Она поступила по-своему – и оказалась права.

Александр Гринберг Пикториалист. Родился в 1885 году в Москве. Закончил гимназию. Спустя год вступил в Русское фотографическое общество. В 1909 году получил первую золотую медаль на выставке в Дрездене. Работал у Ханжонкова. В германском плену перевел несколько работ по фотохимии. В Гражданскую – кинооператор политотдела 41-й дивизии Красной Армии. Заведующий кафедрой кинотехники и киносъемки в Государственном техникуме кинематографии и кинооператор на Первой фабрике Госкино. Награжден грамотой ЦИК СССР к 15-летию советского кино. В 1935 году на «Выставке мастеров советского фотоискусства» показывает пять этюдов обнаженной натуры. По обвинению в порнографии осужден Особым совещанием НКВД. За ударный труд на строительстве Вторых Путей (фотограф и технорук Управления Бамлага) освобожден досрочно. Работал частным портретистом. В 1979 году умер в Москве.

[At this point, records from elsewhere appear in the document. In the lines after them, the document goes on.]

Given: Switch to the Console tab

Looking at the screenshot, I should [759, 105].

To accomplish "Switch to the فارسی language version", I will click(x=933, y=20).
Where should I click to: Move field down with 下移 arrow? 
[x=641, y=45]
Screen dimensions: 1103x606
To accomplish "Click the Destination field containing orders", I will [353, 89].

Жерар Юфера не снимает знаменитостей. Не бегает за супермоделями. У Юфера своя тактика: пока его коллеги толкаются в конце подиума, глядя снизу вверх на ногастых красавиц, Юфера подcтерегает девушек за кулисами. Если даже кто-то из коллег проберется в гримерную и тоже станет снимать полураздетых барышень в папильотках, осаждаемых хлопотными помощницами, – он ведь все равно снимет «на цвет». И потому он Юфера не конкурент. Юфера работает только в черно-белом, словно бы снимает кадры из несуществующего кино, где нечто, раз случившись, уже никуда не исчезает: чья-то выразительная голая спина, чьи-то ноги в чулках, чьи-то руки, поправляющие прическу на чьей-то склонившейся голове. Все анонимно – и, может быть, потому особенно интимно. Поэтому Юфера и не бегает за знаменитостями, а стоит за кулисами, выжидая, пока модели готовятся, выглядывают из-за занавеса и в последний раз примеряют выражение лиц. Модельер Лакруа, написавший к альбому Юфера вступительную статью, пользуется словами «волшебство», «колдовство», «месса», «балет» и «содом».